DESCRIPTION OF THE TASK: Only what runs from the line with "Solutions (282, 964)" to the final line of the records below should be given again, word for word.
[[ EXERCISE MATERIAL open ]]
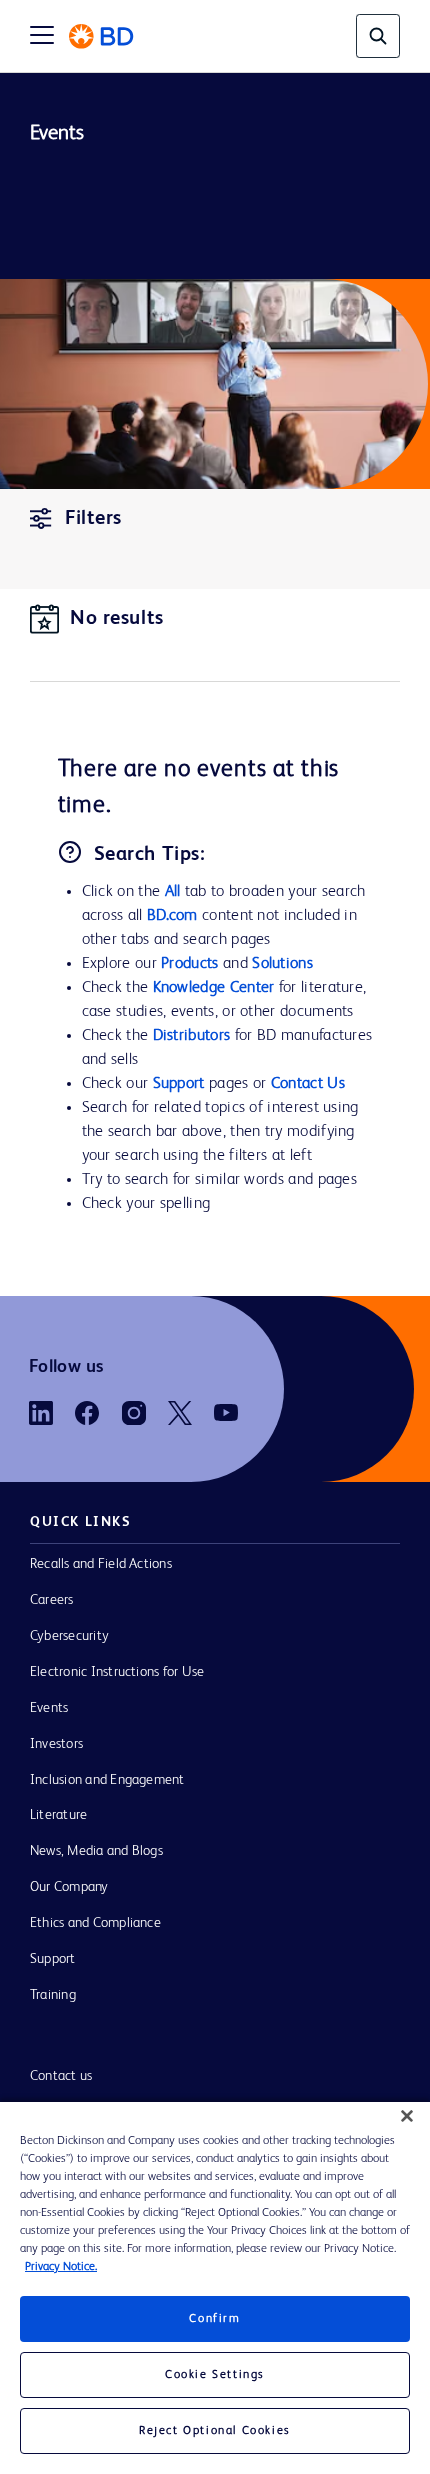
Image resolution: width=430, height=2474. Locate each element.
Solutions (282, 964)
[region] (215, 2288)
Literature (58, 1815)
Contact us (61, 2076)
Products (189, 964)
[[ EXERCISE MATERIAL closed ]]
ANSWER TO THIS TASK:
Solutions (282, 964)
[region] (215, 2288)
Literature (58, 1815)
Contact us (61, 2076)
Products (189, 964)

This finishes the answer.